- Jakie będą obowiązki naszego selekcjonera w Holandii? Obowiązków nie ma żadnych - mówi Dziennikowi rzecznik prasowy Portowców Gido Vader.
Leo Beenhakker od poniedziałku współpracuje z Feyenoordem Rotterdam. Holenderski szkoleniowiec ma pomóc odbudować potęgę zespołu z De Kuip. Porady selekcjonera reprezentacji Polski będą darmowe a Holender pomocą zajmować będzie się w swoim wolnym czasie, tak przynajmniej brzmi oficjalna wersja Leo Beenhakkera. PZPN jest jednak oburzony tym, że selekcjoner nie dostosował się do wytycznych prezesa związku Grzegorza Laty i na własną rękę zdecydował w tej sprawie.
- To wasza sprawa, jak to odbieracie i czy wierzycie nam, że rola pana Beenhakkera jest nieoficjalna, i że nie zarabia on u nas ani centa. Gwarantujemy jednak, że z naszej strony nie padło ani jedno kłamstwo - dodaje Vader.
Sporo emocji wywołała konferencja prasowa Feyenoordu, na której pojawił się Leo Beenhakker. Współpraca przecież miała być nieoficjalna a tymczasem trener polskiej kadry wziął udział w oficjalnym wydarzeniu medialnym zorganizowanym przez Feyenoord.
- Mamy taki zwyczaj w Feyenoordzie, że w każdy piątek organizujemy konferencję prasową dotyczącą zbliżającego się meczu.

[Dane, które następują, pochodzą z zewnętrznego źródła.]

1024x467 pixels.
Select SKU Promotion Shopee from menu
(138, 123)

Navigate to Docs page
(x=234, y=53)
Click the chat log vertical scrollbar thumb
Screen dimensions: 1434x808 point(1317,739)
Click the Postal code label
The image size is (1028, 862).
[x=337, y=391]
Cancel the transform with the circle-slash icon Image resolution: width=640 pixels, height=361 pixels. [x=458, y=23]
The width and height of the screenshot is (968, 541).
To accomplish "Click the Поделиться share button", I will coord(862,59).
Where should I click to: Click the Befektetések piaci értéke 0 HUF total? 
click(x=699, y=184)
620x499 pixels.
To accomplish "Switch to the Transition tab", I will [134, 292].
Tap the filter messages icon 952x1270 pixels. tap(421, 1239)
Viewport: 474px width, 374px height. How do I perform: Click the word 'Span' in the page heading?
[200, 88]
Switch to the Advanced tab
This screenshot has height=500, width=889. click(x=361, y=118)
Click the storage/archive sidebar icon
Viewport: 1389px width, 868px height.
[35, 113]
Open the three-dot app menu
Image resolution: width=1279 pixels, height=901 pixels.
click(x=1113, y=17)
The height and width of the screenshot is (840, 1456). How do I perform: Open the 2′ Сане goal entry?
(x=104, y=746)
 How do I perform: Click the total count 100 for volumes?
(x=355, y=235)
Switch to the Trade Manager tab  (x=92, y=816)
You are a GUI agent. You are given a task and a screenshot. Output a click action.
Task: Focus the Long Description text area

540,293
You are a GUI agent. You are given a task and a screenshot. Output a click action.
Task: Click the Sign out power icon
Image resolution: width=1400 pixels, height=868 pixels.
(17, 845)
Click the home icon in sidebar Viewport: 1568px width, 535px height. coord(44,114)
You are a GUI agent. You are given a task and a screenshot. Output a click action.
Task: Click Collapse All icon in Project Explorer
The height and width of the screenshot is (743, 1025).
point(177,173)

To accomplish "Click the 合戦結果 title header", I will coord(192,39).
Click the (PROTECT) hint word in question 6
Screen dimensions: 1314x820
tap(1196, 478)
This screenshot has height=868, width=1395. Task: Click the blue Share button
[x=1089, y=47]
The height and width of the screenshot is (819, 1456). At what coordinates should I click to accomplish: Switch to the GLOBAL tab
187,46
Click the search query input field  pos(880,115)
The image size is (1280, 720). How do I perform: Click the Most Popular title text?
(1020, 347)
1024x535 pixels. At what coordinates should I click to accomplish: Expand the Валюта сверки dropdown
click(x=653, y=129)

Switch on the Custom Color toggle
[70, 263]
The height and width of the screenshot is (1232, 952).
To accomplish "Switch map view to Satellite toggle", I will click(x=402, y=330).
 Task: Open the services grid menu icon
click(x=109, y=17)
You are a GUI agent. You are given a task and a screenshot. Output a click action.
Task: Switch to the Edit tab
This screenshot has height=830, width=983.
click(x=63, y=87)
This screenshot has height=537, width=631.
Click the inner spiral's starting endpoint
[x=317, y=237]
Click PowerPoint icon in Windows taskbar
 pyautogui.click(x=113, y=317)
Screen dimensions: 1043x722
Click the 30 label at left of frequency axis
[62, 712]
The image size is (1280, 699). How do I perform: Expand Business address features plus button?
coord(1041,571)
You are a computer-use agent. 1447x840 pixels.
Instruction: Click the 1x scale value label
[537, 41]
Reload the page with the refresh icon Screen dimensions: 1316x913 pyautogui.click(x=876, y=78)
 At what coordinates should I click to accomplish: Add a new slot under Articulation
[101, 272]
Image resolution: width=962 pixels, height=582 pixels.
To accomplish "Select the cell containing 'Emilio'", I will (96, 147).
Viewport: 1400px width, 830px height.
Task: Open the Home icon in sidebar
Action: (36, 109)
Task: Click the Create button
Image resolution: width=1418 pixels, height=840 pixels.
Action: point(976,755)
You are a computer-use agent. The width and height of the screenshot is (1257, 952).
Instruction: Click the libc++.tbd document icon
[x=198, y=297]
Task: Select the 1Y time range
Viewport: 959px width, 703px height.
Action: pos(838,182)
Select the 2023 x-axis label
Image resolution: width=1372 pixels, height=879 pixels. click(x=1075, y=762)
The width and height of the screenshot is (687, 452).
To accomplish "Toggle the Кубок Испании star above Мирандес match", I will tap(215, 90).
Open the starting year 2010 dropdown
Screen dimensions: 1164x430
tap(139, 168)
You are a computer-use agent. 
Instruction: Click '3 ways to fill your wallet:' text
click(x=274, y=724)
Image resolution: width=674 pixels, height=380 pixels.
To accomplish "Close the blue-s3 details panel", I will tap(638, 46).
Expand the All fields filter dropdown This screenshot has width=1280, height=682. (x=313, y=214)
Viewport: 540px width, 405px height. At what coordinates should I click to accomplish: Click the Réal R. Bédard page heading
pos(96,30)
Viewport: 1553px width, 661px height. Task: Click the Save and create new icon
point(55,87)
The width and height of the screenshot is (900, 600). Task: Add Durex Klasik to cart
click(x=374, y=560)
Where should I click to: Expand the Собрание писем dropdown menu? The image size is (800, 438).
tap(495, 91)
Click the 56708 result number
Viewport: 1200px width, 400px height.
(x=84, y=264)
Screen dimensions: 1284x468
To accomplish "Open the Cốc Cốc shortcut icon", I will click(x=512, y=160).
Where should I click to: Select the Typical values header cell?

Leo Beenhakker poprosił nas, by mógł w niej wziąć udział, właśnie po to, by wyjaśnić w jaki sposób ma zamiar pomagać naszemu klubowi. W mediach pojawiło się mnóstwo nieprawdziwych informacji, które wymagały sprostowania. Pan Beenhakker chciał być całkowicie transparentny. Zależało mu na podkreśleniu swego oddania i zaangażowania w reprezentacji Polski - uspokaja rzecznik prasowy holenderskiego klubu.
- Obowiązków nie ma żadnych. Ma pomagać w stworzeniu idealnych warunków dla nowego trenera, który zaczyna od przyszłego sezonu, pana Mario Beena. Beenhakker ma nam doradzać, przekazywać uwagi na temat składu, zawodników - odpowiedział Vader na pytanie Dziennika o obowiązki Beenhakkera.
- To wasza sprawa, co jesteście w stanie sobie wyobrazić, a czego nie. Być może sprawy inaczej mają się w Polsce. Pan Beenhakker doradza nam całkowicie za darmo - komentuje Vader - Nie podoba nam się sugestia jakoby Feyenoord wypłacał jakiekolwiek nieoficjalne pieniądze - dodał oburzony.